WORK TO COMPLETE
1) In the HTML::Element traverse documentation, rewrite more briefly the paragraph that begins "HTML::Element provides a method traverse", keeping its main facts.
2) According to the HTML::Element traverse documentation, on what date was version 5.07 released?
3) Reproduce the HTML::Element traverse documentation starting with "HTML::Element provides a" and going on through "already have one.", changing "superfluous" to "unnecessary".

DOCUMENT SECTION
§ §

HTML::Element::traverse

(source, CPAN)

version 5.07

NAME
VERSION
SYNOPSIS
DESCRIPTION
EXAMPLES
THE TRAVERSE METHOD
SEE ALSO
AUTHOR
COPYRIGHT

#NAME

HTML::Element::traverse - discussion of HTML::Element's traverse method

#VERSION

This document describes version 5.07 of HTML::Element::traverse, released August 31, 2017 as part of HTML-Tree.

#SYNOPSIS

# $element->traverse is unnecessary and obscure.
#   Don't use it in new code.

#DESCRIPTION

HTML::Element provides a method traverse that traverses the tree and calls user-specified callbacks for each node, in pre- or post-order. However, use of the method is quite superfluous: if you want to recursively visit every node in the tree, it's almost always simpler to write a subroutine does just that, than it is to bundle up the pre- and/or post-order code in callbacks for the traverse method.

#EXAMPLES

Suppose you want to traverse at/under a node $tree and give elements an 'id' attribute unless they already have one.

You can use the traverse method:

{
  my $counter = 'x0000';
  $start_node->traverse(
    [ # Callbacks;
      # pre-order callback:
      sub {
        my $x = $_[0];
        $x->attr('id', $counter++) unless defined $x->attr('id');
        return HTML::Element::OK; # keep traversing
      },
      # post-order callback:
      undef
    ],
    1, # don't call the callbacks for text nodes
  );
}

or you can just be simple and clear (and not have to understand the calling format for traverse) by writing a sub that traverses the tree by just calling itself:

{
  my $counter = 'x0000';
  sub give_id {
    my $x = $_[0];
    $x->attr('id', $counter++) unless defined $x->attr('id');
    foreach my $c ($x->content_list) {
      give_id($c) if ref $c; # ignore text nodes
    }
  };
  give_id($start_node);
}

See, isn't that nice and clear?

But, if you really need to know:

#THE TRAVERSE METHOD

The traverse() method is a general object-method for traversing a tree or subtree and calling user-specified callbacks. It accepts the following syntaxes:

#$h->traverse(\&callback)

§ §

PROVIDED DATA
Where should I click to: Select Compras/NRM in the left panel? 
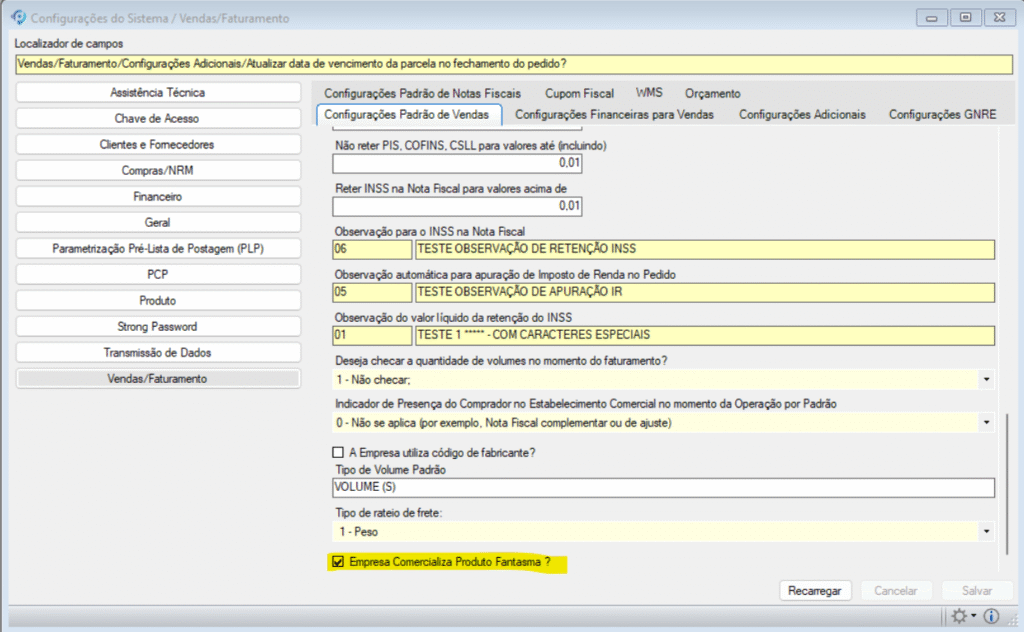point(158,171)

§ §

TASK-BY-TASK ANSWERS
1) HTML::Element has a traverse method that walks the tree and calls user-specified callbacks for each node, in pre- or post-order. The method is superfluous: to visit every node recursively, writing your own subroutine is almost always simpler than packaging pre- and/or post-order code as callbacks for traverse.

2) August 31, 2017.

3)
HTML::Element provides a method traverse that traverses the tree and calls user-specified callbacks for each node, in pre- or post-order. However, use of the method is quite unnecessary: if you want to recursively visit every node in the tree, it's almost always simpler to write a subroutine does just that, than it is to bundle up the pre- and/or post-order code in callbacks for the traverse method.

#EXAMPLES

Suppose you want to traverse at/under a node $tree and give elements an 'id' attribute unless they already have one.